Variable length batch decoding

Hi All,

Just want to know, is there any way to batch decode variable length sentences.

For example [S1, S2] , where S1 has 5 words abd S2 has 10 words . Can we decode it using GPT2 , BERT etc?

Hi @s4sarath

What do you mean by decoding, as in decoding the generated tokens by GPT2 or making predictions on a batch of sequences ?

By Decoding I mean, generate sequence of tokens. @valhalla .

All tokenizers offer this functionality, just pass the list of seqs to it

tokens = tokenizer([s1, s2])["input_ids"]

by default it’ll pad all the seqs to the maximum length in the batch if they are of different length. You can find more detailed info in this guide

@valhalla thanks for this. I have seen that. But when I try the pad token in gpt2 it dint work as expected.

There is no pad token for GPT, you can manually set the eos token as pad token using

tokenizer.pad_token = tokenizer.eos_token
1 Like

Hi @valhalla . Thanks for suggestion . I have done as per you say. This is the same thing I have tried before. But as you see in screenshot, the results of variable batch sentences does not produce correct results.

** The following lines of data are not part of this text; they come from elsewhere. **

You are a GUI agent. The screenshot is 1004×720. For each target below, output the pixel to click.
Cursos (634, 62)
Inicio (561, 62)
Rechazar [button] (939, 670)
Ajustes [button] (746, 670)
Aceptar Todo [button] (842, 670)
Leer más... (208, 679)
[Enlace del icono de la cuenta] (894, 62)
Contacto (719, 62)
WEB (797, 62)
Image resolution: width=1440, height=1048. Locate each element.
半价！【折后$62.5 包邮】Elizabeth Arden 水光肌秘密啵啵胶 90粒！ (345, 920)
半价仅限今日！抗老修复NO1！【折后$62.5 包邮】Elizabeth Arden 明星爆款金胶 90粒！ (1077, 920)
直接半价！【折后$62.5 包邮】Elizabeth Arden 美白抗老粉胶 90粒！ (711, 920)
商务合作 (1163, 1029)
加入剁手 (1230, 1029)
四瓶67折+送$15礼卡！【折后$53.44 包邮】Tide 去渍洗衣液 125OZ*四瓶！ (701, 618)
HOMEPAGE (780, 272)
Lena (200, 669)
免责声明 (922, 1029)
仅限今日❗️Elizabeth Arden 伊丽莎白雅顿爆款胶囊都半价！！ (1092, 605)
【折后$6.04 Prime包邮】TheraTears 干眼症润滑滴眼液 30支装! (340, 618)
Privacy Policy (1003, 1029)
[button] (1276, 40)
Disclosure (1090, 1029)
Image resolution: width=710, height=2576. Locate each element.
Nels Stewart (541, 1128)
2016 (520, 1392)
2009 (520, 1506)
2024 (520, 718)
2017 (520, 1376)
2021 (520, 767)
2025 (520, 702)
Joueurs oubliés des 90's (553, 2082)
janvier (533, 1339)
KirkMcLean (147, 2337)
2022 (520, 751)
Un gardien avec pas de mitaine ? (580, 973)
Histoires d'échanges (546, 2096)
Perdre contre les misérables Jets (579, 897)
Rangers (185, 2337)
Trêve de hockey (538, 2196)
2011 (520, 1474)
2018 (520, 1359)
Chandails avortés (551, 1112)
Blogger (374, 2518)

As this is auto regressive model which predicts next token based on previous tokens, it might not generate correct tokens when there are eos in the text.

I thought you were asking about batching at training time. Sorry about the misleading answer.

Right now generate does not support batched generation for gpt2.

Pinging @lysandre

2 Likes

No problem @valhalla . Appreciate your response.
I have implemented this feature locally.

Off topic, would like to know what is your thoughts on this.

Not a TF user :slight_smile:

Great, can you share your fix if possible, lots of other people are interested in batched prediction for GPT.

1 Like

I have implemented in TF2.0 . I had to make quite a bunch of changes to make it work. Will share it.